● What this exercise asks:
1 - In the indemnity letter, which costs are expressly included among the expenses covered?
2 - Name every group of people, other than the company itself, that the indemnity letter places among the Indemnified Parties.
3 - Continue the indemnity letter from the point where it stops.

● Text section:
Exhibit 10.2
October 31, 1996
▇▇▇ ▇▇▇▇▇▇ Industries, Inc.
▇▇▇ ▇▇▇▇▇▇ ▇▇▇▇▇▇
▇▇▇▇▇▇ ▇▇▇▇, ▇▇▇ ▇▇▇▇ ▇▇▇▇▇
Attention: ▇▇▇▇ ▇. ▇▇▇▇▇▇
Dear ▇▇▇▇:
Pameco Corporation agrees to indemnify and hold ▇▇▇ ▇▇▇▇▇▇ Industries, Inc.
("▇▇▇ ▇▇▇▇▇▇"), its officers, directors, shareholders, employees, agents,
successors and assigns (collectively with ▇▇▇ ▇▇▇▇▇▇, the "Indemnified Parties")
harmless from and against all liabilities, losses, actions, demands, damages,
costs and expenses whatsoever (including reasonable attorneys' fees), whether
equitable or legal, matured or unmatured, known or unknown, direct or indirect,
arising out of any action or proceeding, equitable or legal, commenced against
the Indemnified Parties, or any of them, by United Refrigeration, Inc. or its
affiliates, successors or assigns, in connection with the proposed sale of ▇▇▇
▇▇▇▇▇▇'▇ assets to Pameco Corporation. This indemnity is given based on the
representation of ▇▇▇ ▇▇▇▇▇▇ that (i) United Refrigeration, Inc. was not willing
to enter into a definitive agreement for the sale of the assets unless it first
obtained permission from its lenders and that such permission has not, to ▇▇▇
▇▇▇▇▇▇'▇ knowledge, yet been obtained; (ii) ▇▇▇ ▇▇▇▇▇▇ has not executed a
definitive agreement with United for the sale of the assets; and (iii) ▇▇▇
▇▇▇▇▇▇ did not agree with United that ▇▇▇ ▇▇▇▇▇▇ would not negotiate with others
with respect to the sale of assets.

● Recorded information:
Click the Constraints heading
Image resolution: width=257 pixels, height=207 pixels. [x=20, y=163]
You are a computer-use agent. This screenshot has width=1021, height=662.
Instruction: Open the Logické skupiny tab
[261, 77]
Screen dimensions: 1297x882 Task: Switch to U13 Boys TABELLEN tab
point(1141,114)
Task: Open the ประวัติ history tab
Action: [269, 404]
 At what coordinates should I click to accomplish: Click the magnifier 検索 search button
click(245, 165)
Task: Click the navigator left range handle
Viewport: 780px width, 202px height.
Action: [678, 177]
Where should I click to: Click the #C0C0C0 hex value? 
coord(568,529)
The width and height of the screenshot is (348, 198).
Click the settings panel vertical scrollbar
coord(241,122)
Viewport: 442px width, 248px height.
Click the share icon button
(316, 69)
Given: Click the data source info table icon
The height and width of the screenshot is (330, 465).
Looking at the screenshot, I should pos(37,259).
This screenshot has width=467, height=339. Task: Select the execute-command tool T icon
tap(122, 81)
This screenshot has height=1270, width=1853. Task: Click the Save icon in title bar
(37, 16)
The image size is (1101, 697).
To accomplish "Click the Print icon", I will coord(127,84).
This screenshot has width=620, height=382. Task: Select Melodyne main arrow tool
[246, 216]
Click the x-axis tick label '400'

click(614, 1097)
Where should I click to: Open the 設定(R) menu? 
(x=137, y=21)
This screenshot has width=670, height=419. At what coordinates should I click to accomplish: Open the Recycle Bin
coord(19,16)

● Written answers:
1 - Reasonable attorneys' fees.

2 - Officers, directors, shareholders, employees, agents, successors, and assigns.

3 -
This will survive the execution and delivery of any agreement between ▇▇▇
▇▇▇▇▇▇ and the undersigned or the termination of negotiations in contemplation
of the execution of any such agreement.
▇▇▇▇▇▇ and ▇▇▇ ▇▇▇▇▇▇ agree not to disclose to United any of the details
relating to the Purchase Price contained in the Agreement for the sale of the
assets to Pameco.
Very truly yours,
PAMECO CORPORATION
▇▇▇▇▇▇ ▇. ▇▇▇▇▇▇▇▇
Chairman & Chief Executive Officer
ACCEPTED
▇▇▇ ▇▇▇▇▇▇ INDUSTRIES, INC.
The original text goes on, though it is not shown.